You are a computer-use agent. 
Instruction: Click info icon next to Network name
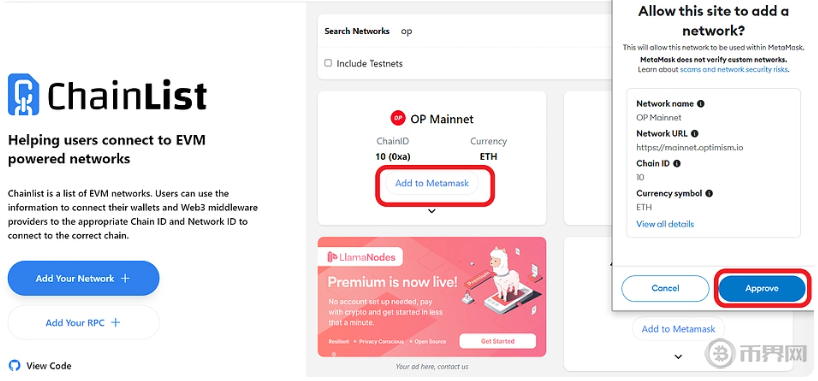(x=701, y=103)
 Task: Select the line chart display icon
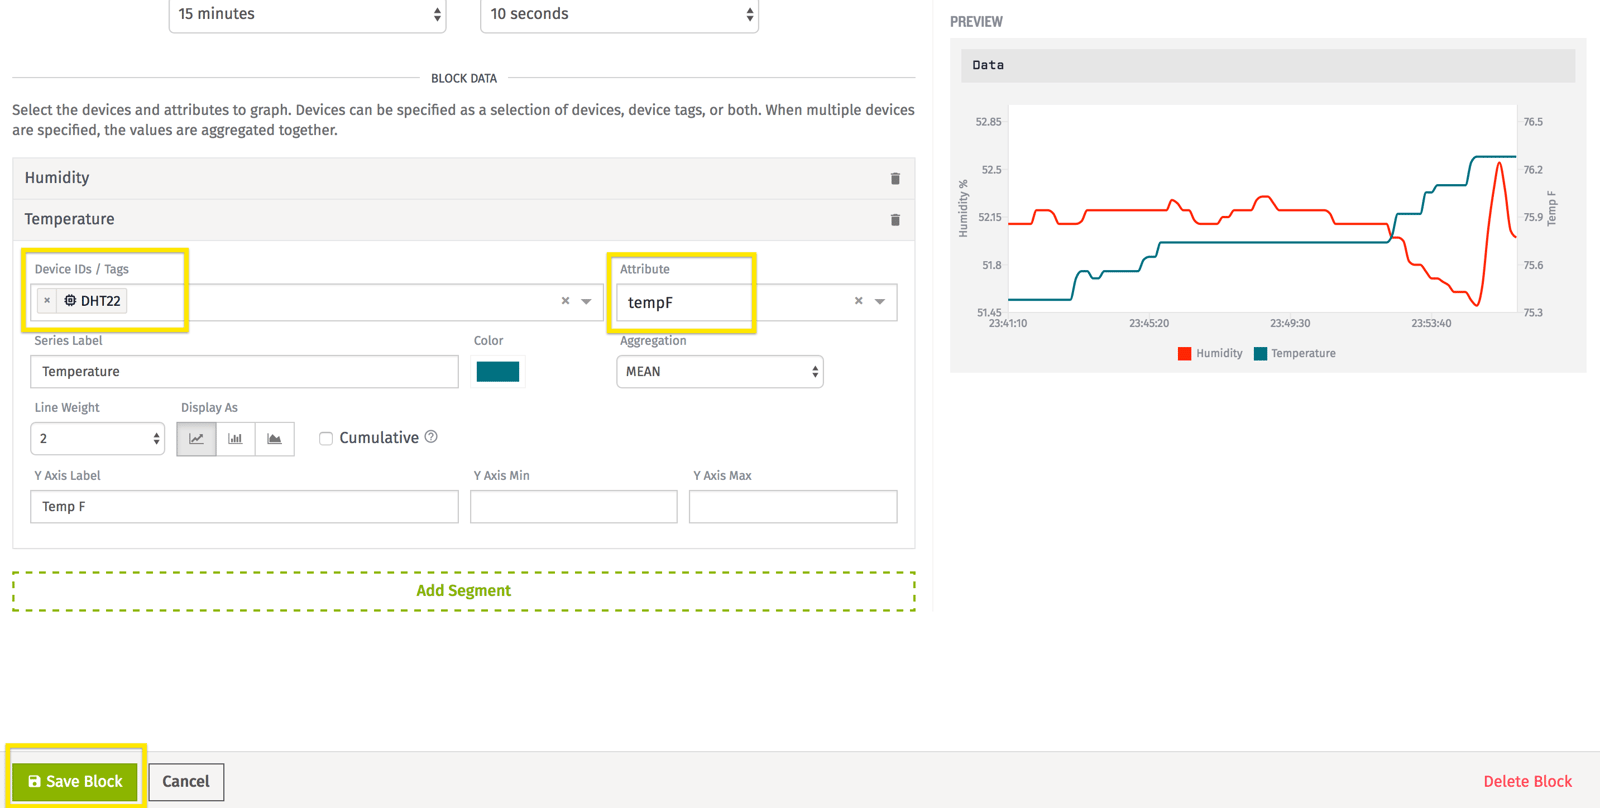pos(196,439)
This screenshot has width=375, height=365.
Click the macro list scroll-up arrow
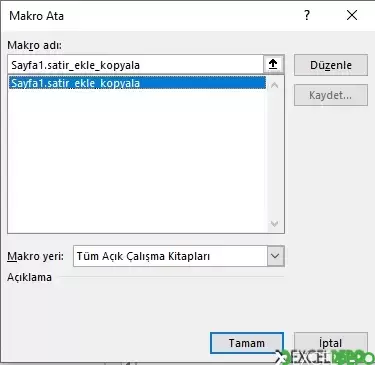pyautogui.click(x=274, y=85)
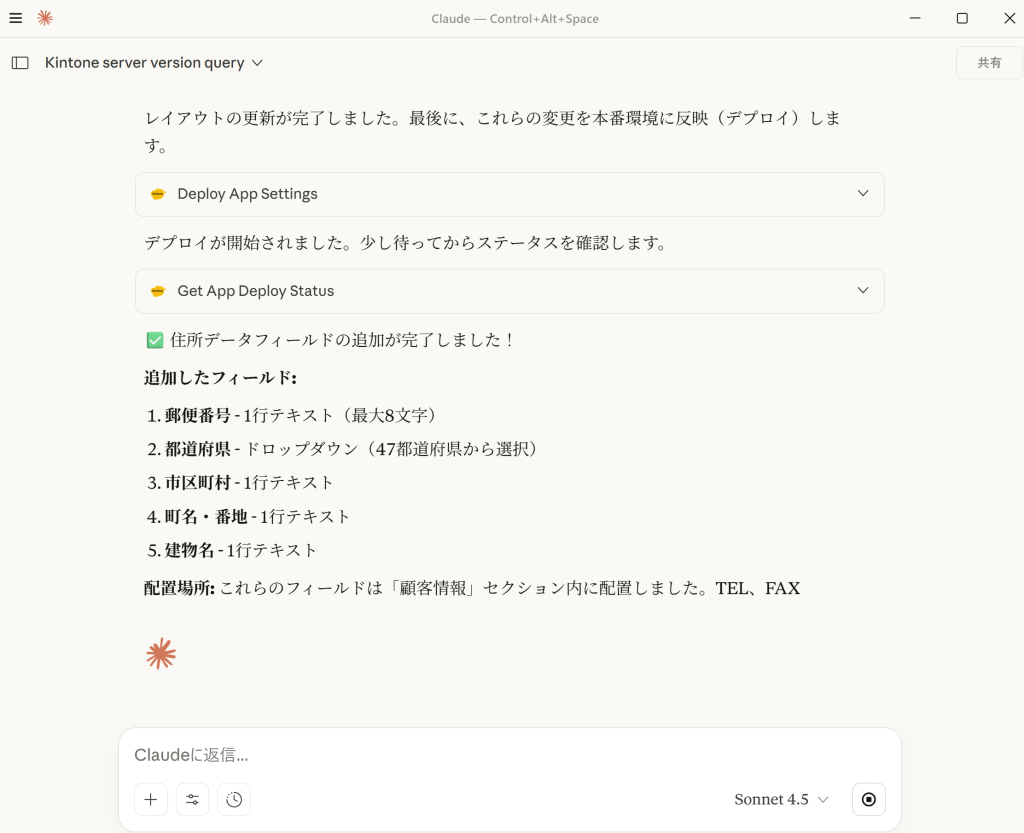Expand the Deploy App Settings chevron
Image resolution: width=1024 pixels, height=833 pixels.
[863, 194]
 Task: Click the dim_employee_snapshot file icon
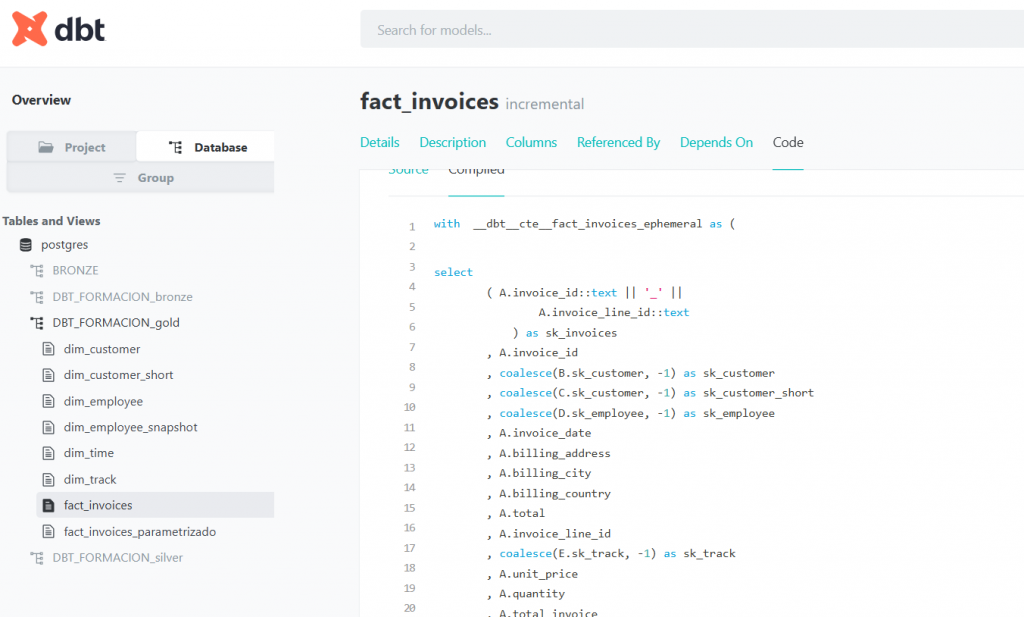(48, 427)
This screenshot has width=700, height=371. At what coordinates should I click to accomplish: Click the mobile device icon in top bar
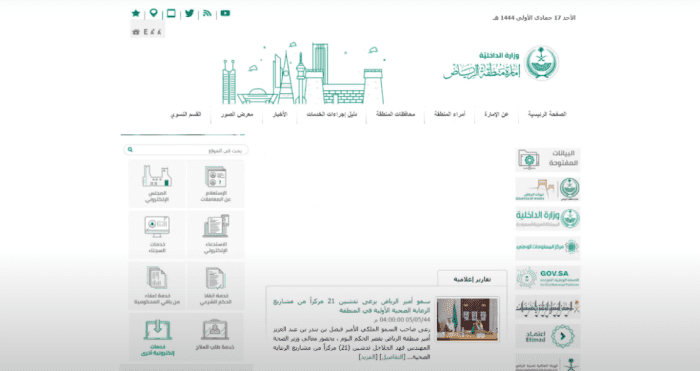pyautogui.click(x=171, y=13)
+--
▶ Exercise requirements
Reproduce each line of the records above, exactly and without pictures.

▶ Answer space
You are a computer-use agent. 
Instruction: Click info icon next to Network name
(x=701, y=103)
 Task: Select the line chart display icon
pos(196,439)
This screenshot has width=375, height=365.
Click the macro list scroll-up arrow
pyautogui.click(x=274, y=85)
Expand the Deploy App Settings chevron
Image resolution: width=1024 pixels, height=833 pixels.
[863, 194]
 Task: Click the dim_employee_snapshot file icon
(48, 427)
This screenshot has width=700, height=371. At what coordinates should I click to accomplish: Click the mobile device icon in top bar
pyautogui.click(x=171, y=13)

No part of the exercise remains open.